La nuit tombe très tôt (à 18h30 il fait déjà nuit noire), ce qui est surprenant car nous avons tendance à oublier que nous sommes en hiver. La “highway” qui traverse toute l’île du Nord au Sud à travers la jungle, devient dangereuse à parcourir, n’étant éclairée que par les phares de chacun.

 Nous nous réveillons dans une petite maison construite en bamboo tressé (swahili). Ici le bamboo est un des principaux matériaux utilisé pour la construction étant facile à manier, résistant au climat, aux bestioles en plus d’être très économique. Niché dans une petite crique à deux pas de la mer, cet endroit paradisiaque est parfait pour commencer la semaine. En compagnie de Nick, de June le jardinier et de la « maid » qui vivent dans un petit cottage sur la propriété toute la semaine, nous y restons 3 jours.

 Vendredi 18 janvier: départ 6h du matin en direction du petit village touristique d’El Nido, qui porte d’ailleurs bien son nom. Un village les pieds dans l’eau, niché entre des falaises immenses et un archipel d’îles paradisiaques. Nous y sommes restées 3 nuits, avons fait un des fameux Island Hopping: journée sur un bateau pour découvrir des îles, des lagoons cachés, des plages désertes et un premier aperçu de la vie maritime (snorkeling). Afin de visiter les petits villages alentours, les plages désertes de la côte ouest, ses routes sinueuses et paysages magnifiques de la côte est, nous avons loué un scooter – tout en ayant un but bien précis; aller jusque San Fernando. Nous allons à l’encontre de pêcheurs pour essayer de faire du bateau stop et se rendre gratuitement à Coron. Manque de bol, les locaux nous font comprendre que ce n’est pas possible et comme cette journée devait être chargée en émotions, nous n’avons ni un logement pour le soir, ni moyen de quitter l’île: le ferry hebdomadaire étant overbooké. Le réceptionniste de notre auberge à El Nido nous propose gentiment de rester dormir sans payer sur une plate-forme en bambou à l’étage et nous conseille de nous pointer à 4h tapante au port afin de marquer nos noms sur la “chance list”.

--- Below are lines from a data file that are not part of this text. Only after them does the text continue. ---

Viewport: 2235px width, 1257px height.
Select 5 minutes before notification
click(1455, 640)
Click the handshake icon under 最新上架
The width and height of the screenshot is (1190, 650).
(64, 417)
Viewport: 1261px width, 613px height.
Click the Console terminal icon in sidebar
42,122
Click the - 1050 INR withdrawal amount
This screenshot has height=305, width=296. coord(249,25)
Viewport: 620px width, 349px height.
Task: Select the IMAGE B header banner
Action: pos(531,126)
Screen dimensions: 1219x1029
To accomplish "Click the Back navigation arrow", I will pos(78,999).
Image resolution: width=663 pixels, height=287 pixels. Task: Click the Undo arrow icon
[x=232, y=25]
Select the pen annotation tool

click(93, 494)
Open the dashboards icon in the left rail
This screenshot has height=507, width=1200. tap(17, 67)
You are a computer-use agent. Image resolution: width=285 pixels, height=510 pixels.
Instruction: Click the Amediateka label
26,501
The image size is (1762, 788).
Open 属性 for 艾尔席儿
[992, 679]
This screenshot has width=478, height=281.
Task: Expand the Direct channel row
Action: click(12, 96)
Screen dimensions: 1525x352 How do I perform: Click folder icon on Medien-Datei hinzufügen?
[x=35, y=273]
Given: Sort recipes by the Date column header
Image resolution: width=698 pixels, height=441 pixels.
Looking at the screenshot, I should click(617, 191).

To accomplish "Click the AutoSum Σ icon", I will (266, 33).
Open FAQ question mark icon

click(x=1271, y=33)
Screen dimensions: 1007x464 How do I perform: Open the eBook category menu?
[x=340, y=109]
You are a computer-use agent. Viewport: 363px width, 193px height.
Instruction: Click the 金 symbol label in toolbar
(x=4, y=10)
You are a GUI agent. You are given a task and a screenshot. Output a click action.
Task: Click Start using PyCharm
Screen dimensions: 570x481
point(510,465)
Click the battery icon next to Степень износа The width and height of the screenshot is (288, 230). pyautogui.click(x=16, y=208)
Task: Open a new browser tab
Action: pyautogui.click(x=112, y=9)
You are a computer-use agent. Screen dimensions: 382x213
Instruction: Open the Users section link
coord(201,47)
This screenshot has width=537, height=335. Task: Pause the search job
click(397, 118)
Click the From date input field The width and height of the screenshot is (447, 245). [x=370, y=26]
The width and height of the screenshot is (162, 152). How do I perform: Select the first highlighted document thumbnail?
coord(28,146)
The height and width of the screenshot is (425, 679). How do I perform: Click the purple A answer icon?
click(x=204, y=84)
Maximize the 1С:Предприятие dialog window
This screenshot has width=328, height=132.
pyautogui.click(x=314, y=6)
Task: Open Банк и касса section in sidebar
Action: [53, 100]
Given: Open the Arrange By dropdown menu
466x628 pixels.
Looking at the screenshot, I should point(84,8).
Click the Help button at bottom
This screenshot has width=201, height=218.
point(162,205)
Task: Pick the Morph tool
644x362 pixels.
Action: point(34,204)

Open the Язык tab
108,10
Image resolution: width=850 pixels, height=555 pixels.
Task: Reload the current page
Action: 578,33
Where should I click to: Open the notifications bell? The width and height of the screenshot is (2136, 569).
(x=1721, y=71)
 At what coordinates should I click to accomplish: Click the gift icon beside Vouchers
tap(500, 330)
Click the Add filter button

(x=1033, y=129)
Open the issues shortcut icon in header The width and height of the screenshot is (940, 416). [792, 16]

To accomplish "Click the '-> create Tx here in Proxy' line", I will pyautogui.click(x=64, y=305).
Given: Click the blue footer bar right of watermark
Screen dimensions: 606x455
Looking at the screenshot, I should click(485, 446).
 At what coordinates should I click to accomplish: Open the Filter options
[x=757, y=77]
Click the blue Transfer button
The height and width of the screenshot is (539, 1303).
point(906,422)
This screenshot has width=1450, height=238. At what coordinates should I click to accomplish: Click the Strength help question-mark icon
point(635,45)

 N’étant pas question de louper notre ferry le jour suivant pour Mindoro, nous n’avions pas d’autre choix que de tenter le tout pour le tout. Après une courte nuit à la belle étoile, 1h30 d’attente dans une ambiance de stress et de tension entre les 30 personnes ayant marqué leur nom sur la liste, nous avons enfin nos « no seat ticket » pour Coron ! On ne nous avait pas menti: premiers arrivés, premiers servis!